### TEXT EXTRACT
· · · ·

So last week I had a couple days off in a row and the cooling weather inspired me to do something I hadn't really bothered with all summer, namely "cook real food."
Yes, tunafish sandwiches and gardenburgers are technically "real," but they're not exactly Julia Childs-level or anything, you know?
So two different nights I bought two different chickens, as well as an assortment of other necessary ingredients, in order to work up homemade Chicken tostadas with the works and a tortilla soup, for which I simmered a chicken for hours with herbs in order to make the stock which I then used for the soup.
I was pretty impressed with me.
But after day 3 of leftovers, Mexican-style chicken dishes were starting to make my gorge rise a little, even just thinking about them. The idea of another bowl of smoky soup with sour cream made my intestines curl up and hide. The fact that I had a tostada-filled baguette in my purse for work dinner pushed me the closest to effective calorie-restriction dieting that I've been in years.

· · · ·

### RAW RECORDS
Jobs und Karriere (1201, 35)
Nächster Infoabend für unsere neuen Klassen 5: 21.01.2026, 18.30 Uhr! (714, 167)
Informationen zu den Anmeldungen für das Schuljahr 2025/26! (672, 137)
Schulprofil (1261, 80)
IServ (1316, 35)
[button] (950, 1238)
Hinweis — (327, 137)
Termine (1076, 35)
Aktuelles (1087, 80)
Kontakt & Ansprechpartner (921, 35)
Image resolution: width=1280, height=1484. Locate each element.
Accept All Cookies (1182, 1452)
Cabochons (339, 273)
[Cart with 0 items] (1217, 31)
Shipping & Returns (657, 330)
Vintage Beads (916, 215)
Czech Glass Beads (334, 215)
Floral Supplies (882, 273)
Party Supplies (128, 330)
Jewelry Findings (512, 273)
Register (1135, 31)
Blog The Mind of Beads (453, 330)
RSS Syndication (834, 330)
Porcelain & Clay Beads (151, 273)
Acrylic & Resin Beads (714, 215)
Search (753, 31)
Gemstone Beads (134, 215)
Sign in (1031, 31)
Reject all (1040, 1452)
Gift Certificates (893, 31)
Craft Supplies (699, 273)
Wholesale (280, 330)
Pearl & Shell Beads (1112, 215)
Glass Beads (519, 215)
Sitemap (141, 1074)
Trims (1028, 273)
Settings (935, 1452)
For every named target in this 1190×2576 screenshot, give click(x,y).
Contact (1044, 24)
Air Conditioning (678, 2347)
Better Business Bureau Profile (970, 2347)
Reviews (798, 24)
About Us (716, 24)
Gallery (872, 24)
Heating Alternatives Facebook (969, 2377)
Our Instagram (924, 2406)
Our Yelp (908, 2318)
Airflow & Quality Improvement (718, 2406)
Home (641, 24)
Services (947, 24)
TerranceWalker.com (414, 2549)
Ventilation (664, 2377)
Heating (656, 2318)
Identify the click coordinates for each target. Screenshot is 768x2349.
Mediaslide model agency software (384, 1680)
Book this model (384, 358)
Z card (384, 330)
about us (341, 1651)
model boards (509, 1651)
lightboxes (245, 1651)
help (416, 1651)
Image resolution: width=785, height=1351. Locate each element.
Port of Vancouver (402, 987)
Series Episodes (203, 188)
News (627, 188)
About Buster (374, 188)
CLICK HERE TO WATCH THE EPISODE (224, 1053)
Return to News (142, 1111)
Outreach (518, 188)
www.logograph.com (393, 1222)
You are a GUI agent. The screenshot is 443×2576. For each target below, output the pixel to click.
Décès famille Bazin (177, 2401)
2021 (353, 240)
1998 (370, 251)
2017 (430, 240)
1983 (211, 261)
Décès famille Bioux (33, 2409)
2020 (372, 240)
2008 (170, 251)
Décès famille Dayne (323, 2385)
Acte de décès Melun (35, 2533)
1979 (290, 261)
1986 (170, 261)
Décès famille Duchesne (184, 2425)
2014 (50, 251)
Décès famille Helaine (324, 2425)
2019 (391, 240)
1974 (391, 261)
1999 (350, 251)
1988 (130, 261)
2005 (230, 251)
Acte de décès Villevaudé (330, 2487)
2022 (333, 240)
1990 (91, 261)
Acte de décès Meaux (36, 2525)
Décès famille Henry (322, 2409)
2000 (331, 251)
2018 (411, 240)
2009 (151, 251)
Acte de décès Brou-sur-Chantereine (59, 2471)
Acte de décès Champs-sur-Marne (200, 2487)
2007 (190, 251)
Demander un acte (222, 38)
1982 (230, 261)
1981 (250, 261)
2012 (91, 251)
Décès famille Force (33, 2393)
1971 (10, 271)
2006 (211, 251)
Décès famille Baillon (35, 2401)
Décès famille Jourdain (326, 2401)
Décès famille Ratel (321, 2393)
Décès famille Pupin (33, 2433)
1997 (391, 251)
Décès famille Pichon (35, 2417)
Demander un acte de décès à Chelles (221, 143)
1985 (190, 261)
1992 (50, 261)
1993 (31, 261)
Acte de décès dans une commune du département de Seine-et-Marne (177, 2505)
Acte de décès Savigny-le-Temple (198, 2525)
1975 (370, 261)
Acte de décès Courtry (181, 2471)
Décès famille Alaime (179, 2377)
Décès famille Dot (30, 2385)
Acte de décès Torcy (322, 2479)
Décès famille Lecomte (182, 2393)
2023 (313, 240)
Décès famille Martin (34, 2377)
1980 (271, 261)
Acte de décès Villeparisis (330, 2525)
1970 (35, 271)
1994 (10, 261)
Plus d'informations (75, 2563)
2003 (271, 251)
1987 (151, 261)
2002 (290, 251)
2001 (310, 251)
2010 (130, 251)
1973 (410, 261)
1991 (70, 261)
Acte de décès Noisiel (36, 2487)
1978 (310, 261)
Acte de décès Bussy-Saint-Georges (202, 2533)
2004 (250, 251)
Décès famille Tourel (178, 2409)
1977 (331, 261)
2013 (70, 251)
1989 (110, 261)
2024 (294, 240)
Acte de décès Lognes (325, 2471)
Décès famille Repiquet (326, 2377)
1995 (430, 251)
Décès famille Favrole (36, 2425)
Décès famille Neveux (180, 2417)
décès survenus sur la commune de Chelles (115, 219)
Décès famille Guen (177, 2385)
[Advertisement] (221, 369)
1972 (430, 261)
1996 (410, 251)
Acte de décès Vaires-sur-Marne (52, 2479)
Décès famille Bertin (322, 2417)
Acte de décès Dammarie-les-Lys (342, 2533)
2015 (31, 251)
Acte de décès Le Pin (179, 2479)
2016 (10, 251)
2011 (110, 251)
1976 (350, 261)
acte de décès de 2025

· · · ·

### TASK REQUIREMENTS
A - In the post about home-cooked chicken dishes, do these statements agree with the text: (i) the writer simmered a chicken with herbs to make stock, (ii) the writer bought a single chicken for both dishes, (iii) the writer carried a tostada-filled baguette for work dinner? Answer yes or no for each, quoting the deciding words.
B - Swap "sour cream" for "guacamole" and write out the stretch of the post about home-cooked chicken dishes from "I was pretty" through "been in years.".
C - Resume the post about home-cooked chicken dishes, continuing after its last sentence.
The records are separate material and have nothing to do with the post about home-cooked chicken dishes.

### EXERCISE RESPONSES
A -
(i) Yes: "I simmered a chicken for hours with herbs in order to make the stock"
(ii) No: "two different nights I bought two different chickens"
(iii) Yes: "I had a tostada-filled baguette in my purse for work dinner"

B -
I was pretty impressed with me.
But after day 3 of leftovers, Mexican-style chicken dishes were starting to make my gorge rise a little, even just thinking about them. The idea of another bowl of smoky soup with guacamole made my intestines curl up and hide. The fact that I had a tostada-filled baguette in my purse for work dinner pushed me the closest to effective calorie-restriction dieting that I've been in years.

C -
And yet I ate on, bite after unwelcome bite.
It's not that I'm so averse to waste for its own sake - I am, but it's from financial motivations, mainly. My heart only bruises, slightly, at Sally Struthers commercials. Spending $30 on the various ingredients I needed, though, and doing it two separate times? That sliced me where I truly feel empathy (for myself?) - in my wallet.
Thankfully for the fate of the soup, and my bowels, the freezer is an effective tool. Unfortunately I didn't apply that idea to the tostada filling until it would have been too late.
Next time, you'd better believe I'm making a meal out of really awesome chocolate cake. Won't have any trouble with those leftovers...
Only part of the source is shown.